Here: genotype is a bit string with block that only give fitness when they have a certain configuration
Made to prove effectiveness of cross-over (Melani Mitchell)
main result: CROSS OVER DOESN'T HELP!
main reason: population always so converged that cross-over doesn't really make that much difference except at initial stages of evolution
(they didn't realise neutrality in this landscape)

Nice example of constructed landscape which was made to prove a point: i.e. easiest case for cross-over builiding block hypothesis
Therefore all the more powerful that this proves that is doesn't work!



But we can use the landscape to study "WHAT IS NEUTRAL"

van Nimwegen: population size and mutation rates in the Royal Road
- epochal evolution
- increase mutation: max fitness does go up, over information threshold: cannot keep fittest, but keep part of string (as far as it can get given mutation rate)
- goes as far as can with Darwinian selection: but Darwinian selection does work as far as possible
- also lower pop size: more stochasticity, earlier information threshold

So what is being neutral: i.e. what fitness difference is neutral?
- neutral is being over the information threshold

Instead of flat is neutral => what does natural selection see as flat
- what fitness differences are not visible for selection
- what can be selected
- selection defines its own neutrality with respect to mutation rate etc



So in RNA evol we have seen: lambda increases and robustness comes for free
- robustness is an evolutionary signature
- So how can we see that increase in robustness in natural populations for population structure
Well, we should expect high variabilty per position for a robust solution (more neutral cases)
Is this true?

AVIDA (Adami et al) study self-replicating program in an attempt to define an artificial world for open-ended evolution.
- i.e. so far we have taken the process of replication for granted
- HERE: actually evolve process of replication in terms of copying computer code which can copy and evolve
- One drawback is that it is as hard to study as living systems: a lot of change and need to devise good observational techniques to see what is happening.

Here observed system by viewing variation in lines of code in the population over time (kind of 3D diagram).
What is seen:
- fitness increases over time
So what about variation:
- well population variability goes down during increases in fitness, i.e. selection and bottlenecks
- and only variation increases on neutral path after selection
- as fitness contributing locations increase: more code gets meaning and get less neutral (functional info)
- there is increasing robustness while being neutral
- so both reduction in variation due to selection and increase in variation due to neutrality are taking place together!

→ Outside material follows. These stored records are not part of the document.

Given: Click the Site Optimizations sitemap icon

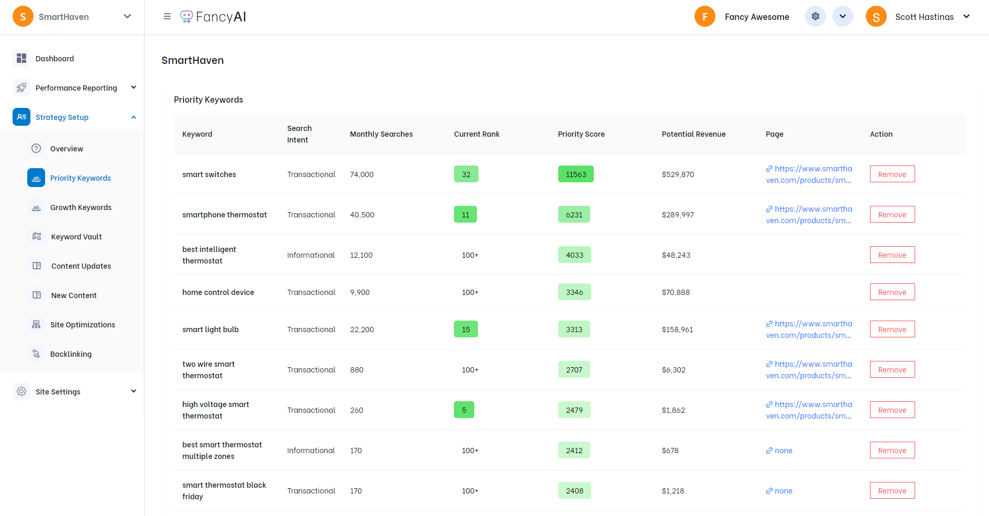Looking at the screenshot, I should click(x=36, y=324).
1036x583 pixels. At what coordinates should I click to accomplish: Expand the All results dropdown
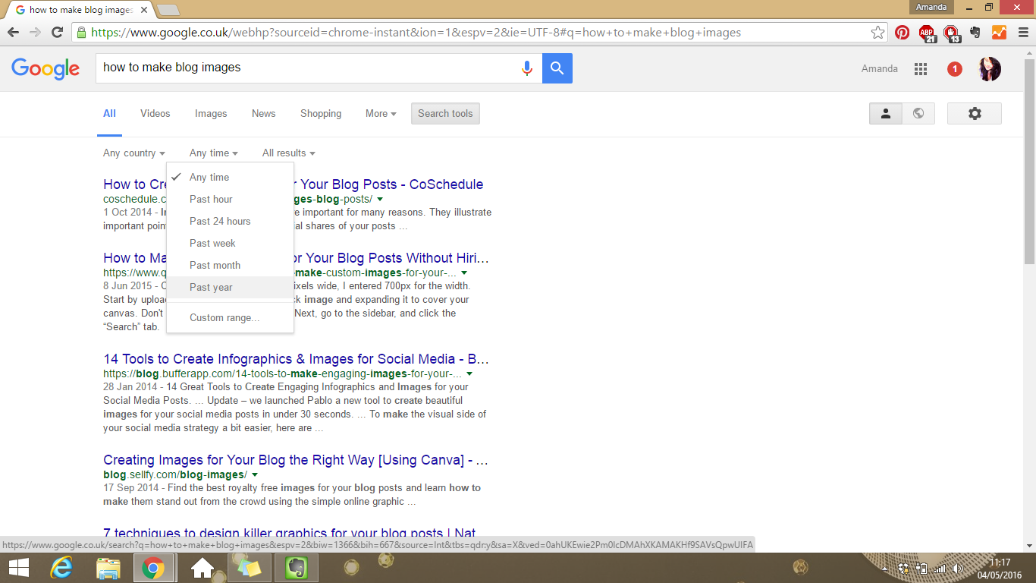tap(289, 153)
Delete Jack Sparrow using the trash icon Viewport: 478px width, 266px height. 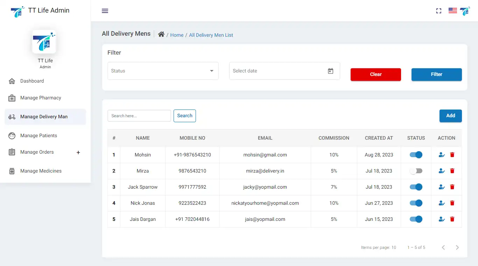click(x=452, y=187)
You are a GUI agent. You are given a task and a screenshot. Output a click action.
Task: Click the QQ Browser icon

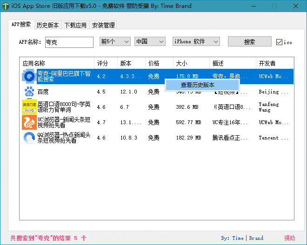coord(29,138)
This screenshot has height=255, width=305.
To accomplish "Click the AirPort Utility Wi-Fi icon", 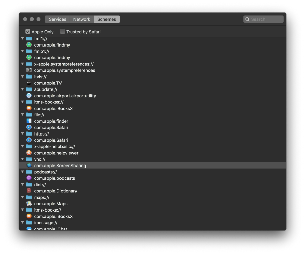I will tap(29, 96).
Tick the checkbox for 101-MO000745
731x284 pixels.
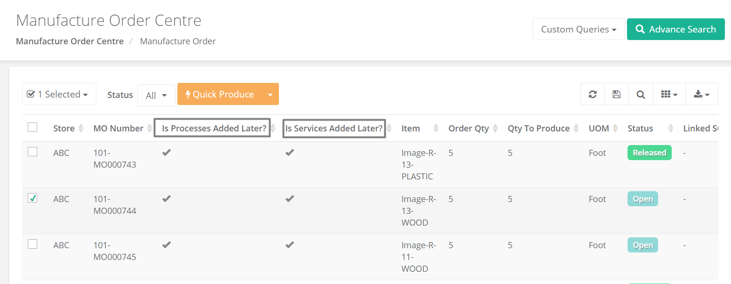pos(32,244)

CASE study of Multiple Coding

From viruses to mammals one sees multiple coding of biochemically totally unrelated functions:
example: tRNA
- extra constrained regions on 2 helices are conserved over phylogeny
- only in eukaryotes are they used also for polymerase binding => why? makes use of that conservation?

Model: 2 genes where gene A needs certain target sequence and gene B needs to just bind to A.
First evolve A to towards target but with only a certain CRUCIAL stretch which is more important for fitness
This crucial stretch is moved in different simulations to make sure it is not a question of particular code.
Then start evolving B to bind to A.

Results:
Generally: binding to A evolves to be centered on crucial stretch: i.e. preferential evolution for certain coding, i.e. here most conserved.
But different results for different mutation rates!

High mutation rates:
- binding sequence as short as possible: small parts on both genes overlapping on crucial part
- this is multiple coding: even increases selection pressure on that code and hence, effective mutation rate lower, improves information capacity

Low mutation rates:
- matching on less crucial and conserved area: this has higher effective mutation rate in gene A relative to crucial stretch
- this allows higher effective mutation rate: faster matching, which is sought out by evolution!

So:
- shouldn't have too high mutation
- but also not too low: no optimization, and drift plays a larger role (Sewel Wright)
- we see that coding of information develops in such a way as to be fairly close to the information threshold (cf mutation rates of different lengths genomes): here we see why it happens, coding adapts to mutation rate to affect mutation rate.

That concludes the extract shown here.